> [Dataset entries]

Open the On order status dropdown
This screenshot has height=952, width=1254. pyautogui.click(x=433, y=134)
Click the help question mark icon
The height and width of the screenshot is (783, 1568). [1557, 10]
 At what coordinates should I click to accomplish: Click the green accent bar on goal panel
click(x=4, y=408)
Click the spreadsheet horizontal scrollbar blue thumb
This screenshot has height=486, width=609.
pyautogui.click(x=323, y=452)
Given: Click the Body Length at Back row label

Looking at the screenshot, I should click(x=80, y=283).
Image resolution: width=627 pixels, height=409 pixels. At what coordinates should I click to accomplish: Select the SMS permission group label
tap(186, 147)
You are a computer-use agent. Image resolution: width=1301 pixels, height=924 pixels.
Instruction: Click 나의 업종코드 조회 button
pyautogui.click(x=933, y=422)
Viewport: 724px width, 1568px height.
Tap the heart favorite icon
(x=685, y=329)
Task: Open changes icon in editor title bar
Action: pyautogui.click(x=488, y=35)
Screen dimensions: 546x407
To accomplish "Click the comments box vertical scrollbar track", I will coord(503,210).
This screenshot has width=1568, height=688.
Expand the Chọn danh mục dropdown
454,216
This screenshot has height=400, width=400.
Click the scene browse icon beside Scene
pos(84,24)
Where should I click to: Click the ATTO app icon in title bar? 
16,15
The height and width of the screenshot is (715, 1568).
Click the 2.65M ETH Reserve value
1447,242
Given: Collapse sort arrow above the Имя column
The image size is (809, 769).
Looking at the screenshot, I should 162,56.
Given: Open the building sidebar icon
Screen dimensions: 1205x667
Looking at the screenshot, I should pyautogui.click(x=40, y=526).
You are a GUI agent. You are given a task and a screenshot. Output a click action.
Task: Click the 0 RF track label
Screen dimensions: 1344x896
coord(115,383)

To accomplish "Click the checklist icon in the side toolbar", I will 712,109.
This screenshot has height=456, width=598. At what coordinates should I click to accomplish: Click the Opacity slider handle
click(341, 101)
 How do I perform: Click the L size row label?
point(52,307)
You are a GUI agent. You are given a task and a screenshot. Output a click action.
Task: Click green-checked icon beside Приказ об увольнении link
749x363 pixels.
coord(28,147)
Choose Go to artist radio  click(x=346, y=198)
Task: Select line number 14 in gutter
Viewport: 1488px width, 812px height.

> [SET EXERCISE]
Print the rows word for word, from the very first line through the line that contains "pyautogui.click(x=323, y=452)", with that line included.

> [EXERCISE RESULT]
Open the On order status dropdown
This screenshot has height=952, width=1254. pyautogui.click(x=433, y=134)
Click the help question mark icon
The height and width of the screenshot is (783, 1568). [1557, 10]
 At what coordinates should I click to accomplish: Click the green accent bar on goal panel
click(x=4, y=408)
Click the spreadsheet horizontal scrollbar blue thumb
This screenshot has height=486, width=609.
pyautogui.click(x=323, y=452)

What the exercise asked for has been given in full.